Hilda snatched the necklace. "It's all we have. Get that broach, and let's go."
Anais hastily acquired the broach, and the sisters departed for Eleanor's chamber.
"If Amélie is not already dead, she may use the last of her power to stop us. I didn't think I'd have to return to this hell hole," Hilda explained.
She unsheathed her dagger, and Anais opened the door, allowing them to barge in. They cautiously scouted every nook and cranny of the hut, finding no sign of the witch sister's presence.
"Okay, let's just hurry and find our sisters, you keep watch while I look," Anais ordered. She took out the broach and offered it to the ball. It dissolved and in seconds, Audrey was revealed.
"Here she is. She's in a village."
Hilda looked. "Oh my God."
"What?" Anais asked.
"That's...my home. We have to stop her!"
Anais quickly offered the necklace to reveal Aurélie in the same town, earning trust and then burning it down by hurting and stealing.
"Let's go!" Anais exclaimed.
Knock knock knock.
Damian opened the door to reveal a weary young woman.
"Who are you?"
"My name is Amélie. I'm looking for my long lost baby sister. Hilda? Do you know her?"
Damian's eyes widened. "Please, come in."
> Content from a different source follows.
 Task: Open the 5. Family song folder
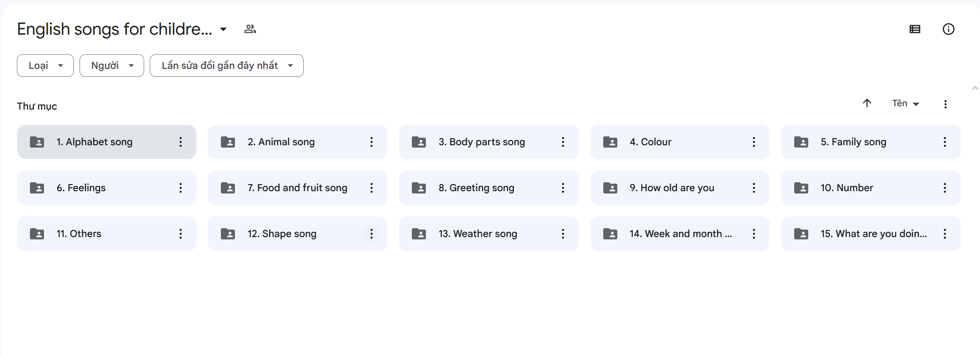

Damian offered Amélie some tea.
"Thank you."
"Hilda was...I found her in the woods. Raised her as my own. She's a strong one, that girl. Sweet and smart."
"Is she?" Amélie pretended to care.
"Oh, yes. She is the world to me."
"Mhm..." Amélie plotted.
"That one!" Hilda hurried to her precious home. "I was raised here."
Hilda unsheathed her dagger and they barged in.
"FATHER!" She shrieked.
Damian was tied to chair with a rag squeezing his mouth shut.
"Amélie, let him go!" Anais screamed.
"Or what? You'll kill me with your purity and goodness? You're just in time for the show. As I promised...Hilda"
Hilda charged towards her, dagger raised. Amélie slit his throat before she could get close.
"NOOOO!" Hilda toppled the witch and stabbed her repeatedly in the skull, her tears mixing with Damian's blood. Amélie was still and lifeless, but Hilda kept stabbing. Anais pulled her off with glistening eyeballs.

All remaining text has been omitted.